A ransomware incident earlier this year temporarily shut down production for two days at a pair of manufacturing facilities in Italy, incident responders at security firm Kaspersky said Wednesday.
Kaspersky did not publicly identify the victim organization. But Vyacheslav Kopeytsev, a researcher with the firm’s ICS-CERT unit, said in an email that the victim was a multinational firm headquartered in Germany that has factories in Italy. “The servers with the databases required for production were encrypted,” he added.

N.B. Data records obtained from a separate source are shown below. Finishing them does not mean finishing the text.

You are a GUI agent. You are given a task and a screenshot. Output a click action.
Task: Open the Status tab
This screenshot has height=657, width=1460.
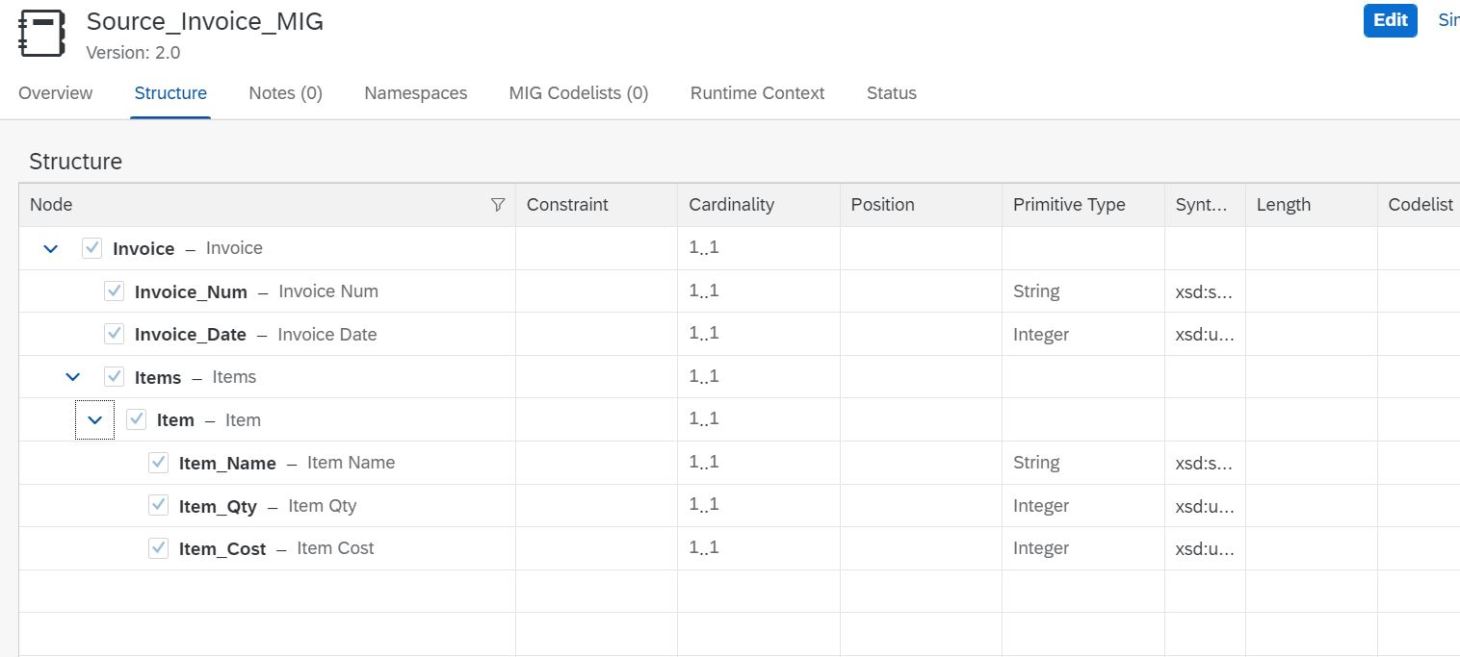(x=891, y=93)
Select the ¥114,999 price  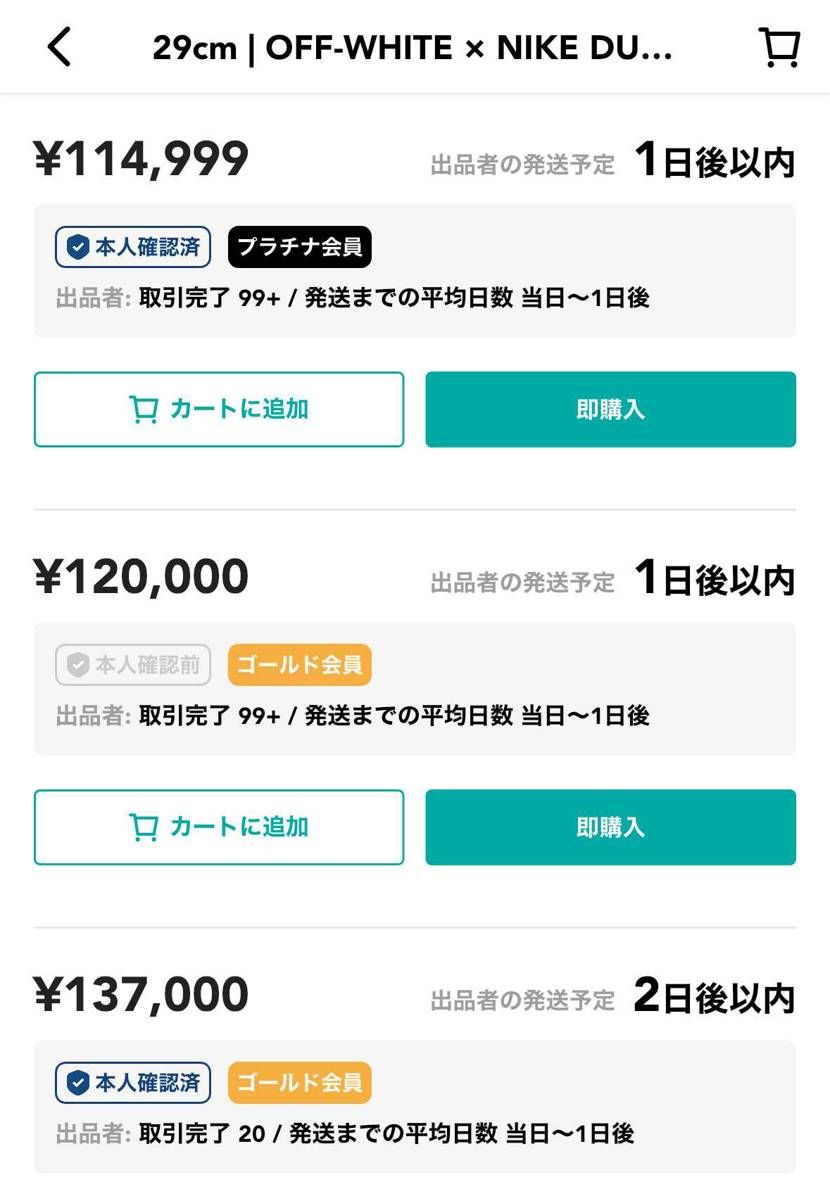pos(141,159)
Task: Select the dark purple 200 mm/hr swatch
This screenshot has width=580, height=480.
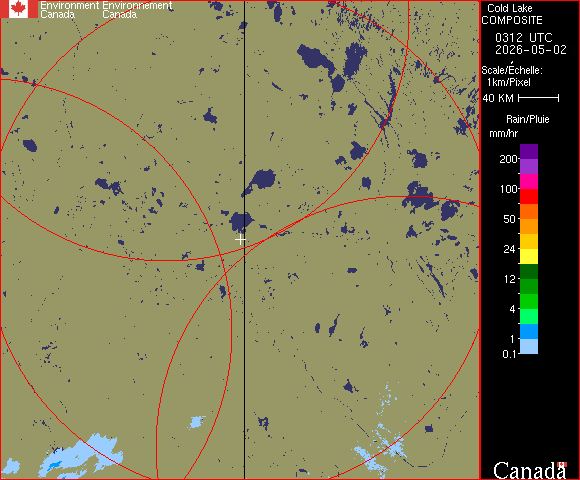Action: 529,152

The hackers disguised a nascent strain of ransomware called Cring as the victim organization’s anti-virus product before encrypting the computer servers that would cause the organization the greatest damage, Kopeytsev and his colleagues said in a report. The attackers catered their hacking tools to the victim’s infrastructure, the researchers said.
It is only the latest example of how ransomware incidents are increasingly affecting the operations of industrial suppliers. Of 500 manufacturing sector employees in the U.S., Germany and Japan surveyed by security firm Trend Micro, 61% said they had experienced cybersecurity incidents, with many of those cases causing system outages.
Kaspersky ICS-CERT said the disruption at the Italian factories was one of multiple hacking incidents involving Cring ransomware and aimed at European industrial firms in the first quarter of 2021. Details on other victims were not immediately available. Swisscom, a big Swiss telecoms firm, alluded to the ransomware infections in a tweet in January.
The incident comes as the Biden administration is trying to do more to combat both ransomware and threats to industrial controls systems (ICS) — the hardware and software used at power plants and other critical facilities. The Department of Homeland Security has allocated an additional $25 million in funding to state and local governments to defend against threats such as ransomware. And the White House aims to bolster the security of control systems that serve more than 50,000 Americans, according to an Associated Press report.
Tim Maurer, senior counselor for cybersecurity to the DHS secretary, said U.S. officials are also being vigilant for any potential impact that ransomware gangs could have on organizations producing and distributing the coronavirus vaccine.
“It’s not just about people making money, but where a temporary disruption of certain services could also have an impact,” Maurer said Wednesday at an event hosted by the Center for Strategic and International Studies.
In the incident detailed by Kaspersky, the hackers exploited old vulnerabilities in virtual private networking software made by California-based security vendor Fortinet. Such unpatched software is a recurring headache in the manufacturing sector, according to Marty Edwards, the former head of DHS’s industrial control system security unit.
The ICS and operational technology used at factories are “often based on outdated hardware and software which makes them an easy target for the criminal operators of the ransomware networks,” said Edwards, who is now vice president of operational technology at security firm Tenable. “Due to the value to the business that these operational technology systems bring, they are also a very lucrative target for these criminals and can fetch a higher ransom than the average target.”
Many ransomware victims in the manufacturing sector are reluctant to talk publicly about breaches for fear of losing clients or admitting they have paid off criminals to recover their data. That reticence, CyberScoop found, risks contributing to a lack of public understanding about the severity of the threats.